There is also of course a logical application of a KD for people with Type 1 diabetes where controlling and maintaining lower blood glucose levels has a distinct advantage. If you have diabetes and would like to explore the pros and cons of a KD further, please speak to your doctor. Further information is also available here at At the same time however, there is research to suggest that a KD could in fact be a causal factor in Type 2 diabetes. One of the researchers from the Grandle et al (2018) study said: ‘Although ketogenic diets are known to be healthy, our findings indicate that there may be an increased risk of insulin resistance with this type of diet that may lead to type 2 diabetes.’ A summary of the findings can be found here at The original study is available here. In the interests of a balanced discussion however, it’s impossible to ignore the role that excessive carbohydrate intake plays in the development of Type 2 diabetes. There is substantial evidence (just one example being a study in 2010 by Sluijs and colleagues) supporting the notion that a sedentary lifestyle, coupled with over consumption of calories in general can put the body into the position where carbohydrate becomes actually becomes toxic. The key words here though are ‘excessive consumption’ and as we’ll discuss a little further on, it’s not the % of carbohydrate in the diet, it’s the amount (called gycaemic load), coupled with your overall energy output and physical fitness level. We would put the case across that both a KD and over consumption of carbohydrate are both distortions of what would typically be called a healthy balanced diet.

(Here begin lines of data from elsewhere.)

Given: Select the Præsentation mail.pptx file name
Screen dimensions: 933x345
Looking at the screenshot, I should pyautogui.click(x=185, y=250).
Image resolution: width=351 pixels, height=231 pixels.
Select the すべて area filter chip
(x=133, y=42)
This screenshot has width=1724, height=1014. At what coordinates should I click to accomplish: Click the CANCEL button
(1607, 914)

What types of foods are generally consumed within a ketogenic diet? According to Urbain et al (2017), a typical ketogenic diet pyramid chart would consist of 75% of the daily calories gained from fats, 20% derived from protein and a microscopic 5% gained from carbohydrate.

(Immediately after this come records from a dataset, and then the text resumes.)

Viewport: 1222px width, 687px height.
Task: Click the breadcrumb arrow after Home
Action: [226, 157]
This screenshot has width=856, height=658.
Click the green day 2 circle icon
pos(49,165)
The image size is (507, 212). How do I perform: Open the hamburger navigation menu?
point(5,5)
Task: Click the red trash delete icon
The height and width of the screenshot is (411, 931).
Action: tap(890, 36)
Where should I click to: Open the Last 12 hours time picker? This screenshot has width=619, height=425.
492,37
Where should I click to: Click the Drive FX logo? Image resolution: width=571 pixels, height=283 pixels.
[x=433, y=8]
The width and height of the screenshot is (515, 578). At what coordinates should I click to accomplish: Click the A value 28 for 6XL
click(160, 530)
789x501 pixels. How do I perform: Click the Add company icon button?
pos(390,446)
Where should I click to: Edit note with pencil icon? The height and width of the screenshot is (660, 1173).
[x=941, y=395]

Achieving this high fat low carbohydrate target certainly isn’t for the faint hearted and would require some serious focus. Although some would question whether this diet could be healthy at all, there are certainly healthier ways to pursue a KD than others. For example, when choosing sources of fat, an individual may wish to opt for foods such as avocado, nuts, eggs, oily fish such as salmon, coconut, and 85%+ dark chocolate rather than consuming an excess of red or processed meat, fried chicken and battered fish from the local chippy. A KD should still aim to source quality nutrients from the food choices available and even as far back as 1966, researchers Green & Tzagoloff distilled the benefits of consuming fats rich in Omega 3 and 6 and the fat-soluble vitamins A, D, E and K.

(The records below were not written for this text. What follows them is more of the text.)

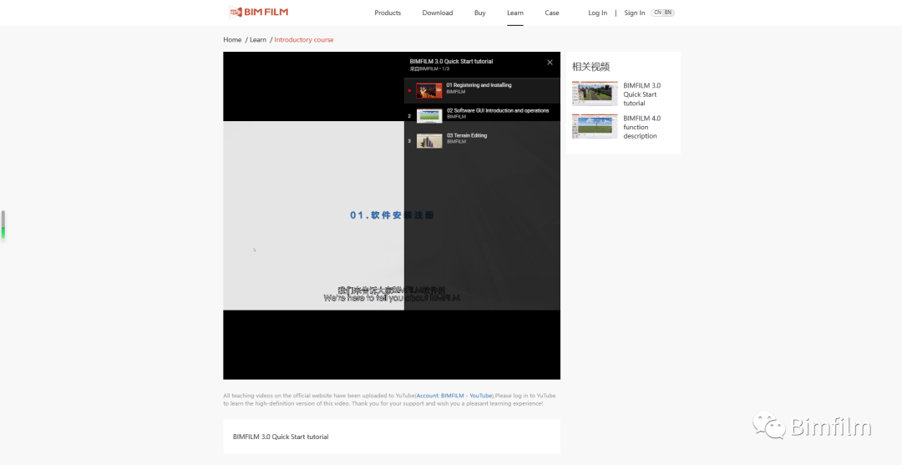Go to the Buy page
Viewport: 902px width, 465px height.
pyautogui.click(x=479, y=13)
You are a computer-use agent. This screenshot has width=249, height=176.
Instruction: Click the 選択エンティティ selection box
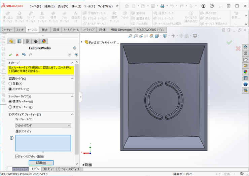coord(43,143)
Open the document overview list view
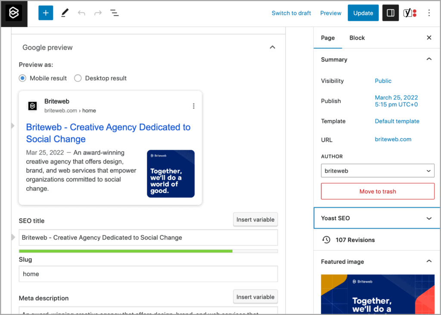Screen dimensions: 441x315 [114, 12]
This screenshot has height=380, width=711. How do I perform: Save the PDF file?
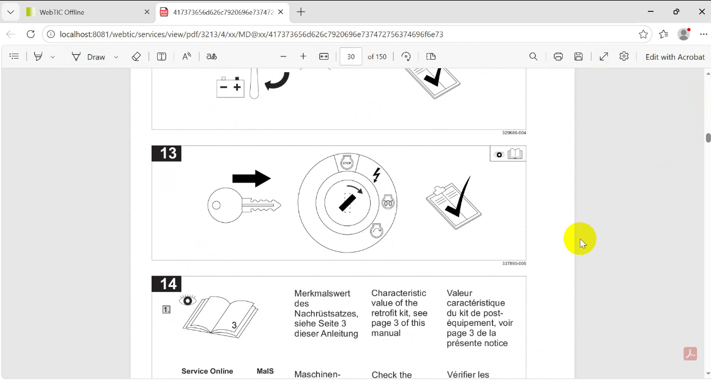579,56
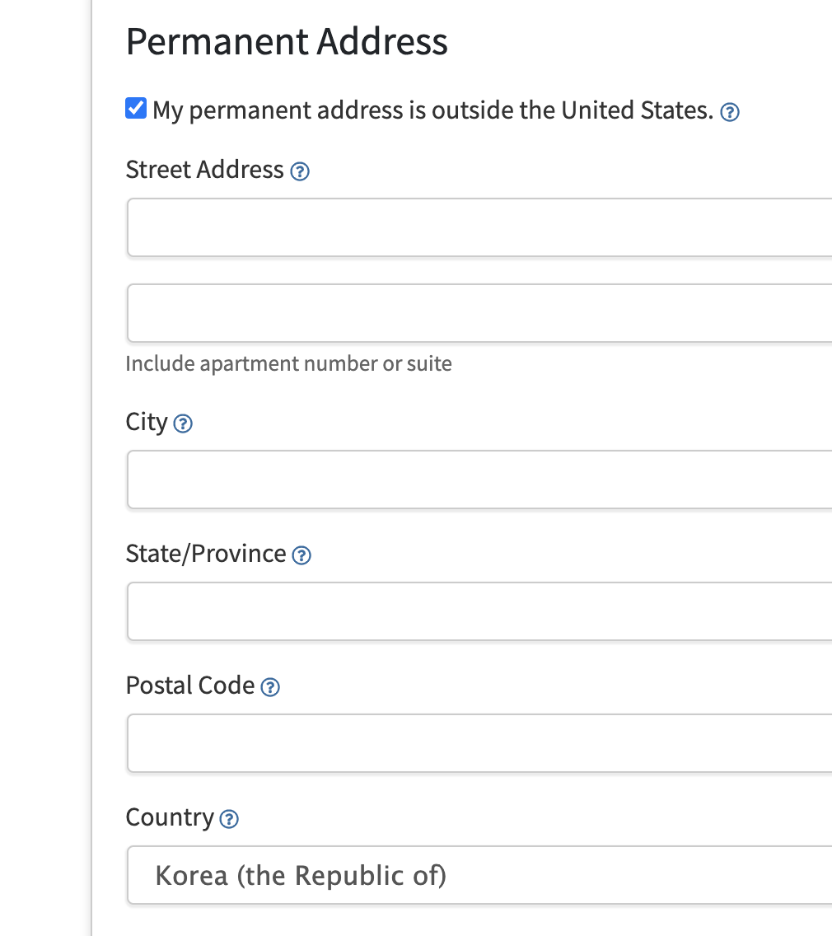Focus the first Street Address input field
This screenshot has width=832, height=936.
(x=479, y=227)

At 20% of daily calories, the protein demands of a KD don’t differ too much from that of a typical athlete’s high carbohydrate diet. Protein plays an important role within human biological regulation as it is responsible for the development and maintenance of lean muscle mass, cellular development and enzymatic control and regulation (enzymes are biological catalysts that speed up chemical reactions within the body). However, complete proteins are made up of individual components called amino acids, some of which the human body can produce itself (non-essential amino acids) and ones which it can’t produce (essential amino acids). To ensure that we ingest enough of the essential amino acids, we must hunt for protein sources which contain them. If you’re a meat eater or even a vegetarian this is not too challenging a task, because meat, fish and dairy all contain the essential amino acids. If you’re following a plant-based diet it’s more complex, because in the most part you will need to mix pulses and grains to get the amino acids you need – and try doing that on a KD where you’re not allowed carbohydrate! We’ll cover this in more detail a little further on, because although it is possible to follow a vegan KD, it certainly isn’t easy and you could easily end up being deficient in certain nutrients.

Does a KD have an impact on sports performance? From the discussion so far, it would appear that in theory, if a KD could boost fat metabolism and generate a unique fuel source via ketone bodies, whilst eradicating the need to fuel on carbohydrate sources during long endurance efforts, this could indeed be the breakthrough that Sports Scientists and athletes alike have been looking for. There are certainly numerous anecdotal reports from those who have pursued a KD and have taken to the internet in a rather evangelistic manner to proclaim the benefits. When we published our Fasted Training or ‘Training Low’ article a couple of years back, we engaged many people on social media with a fascinating debate on the subject and this was in a large part why we have decided to produce this piece as a follow up. We too were fascinated by the commitment to the cause. People have strong views on a variety of topics, we’ve learned that from Brexit, but now more than ever, these discussions need to be evidence-based and that’s what we’ve always been very careful to do here at TORQ. Just because someone thinks it’s a good idea or have convinced themselves that it’s the right thing to do, doesn’t mean that the research supports it. The problem is that if we’re looking for scientific evidence to support the virtues of a KD, many researchers traditionally seem to be firmly in 2 camps, both in their own echo chambers, but as we eluded to a few of years ago in our Fasted Training piece, there are those willing to consider compromise and look at a more nuanced approach. The problem is, a KD is not nuanced, it’s very definite and very extreme in its rules and structure. On balance, there is no one that could argue that the research supporting a high carbohydrate diet doesn’t eclipse that supporting a KD, but that’s not to say that we shouldn’t work through the arguments for and against in a logical fashion and that’s what we’re doing here.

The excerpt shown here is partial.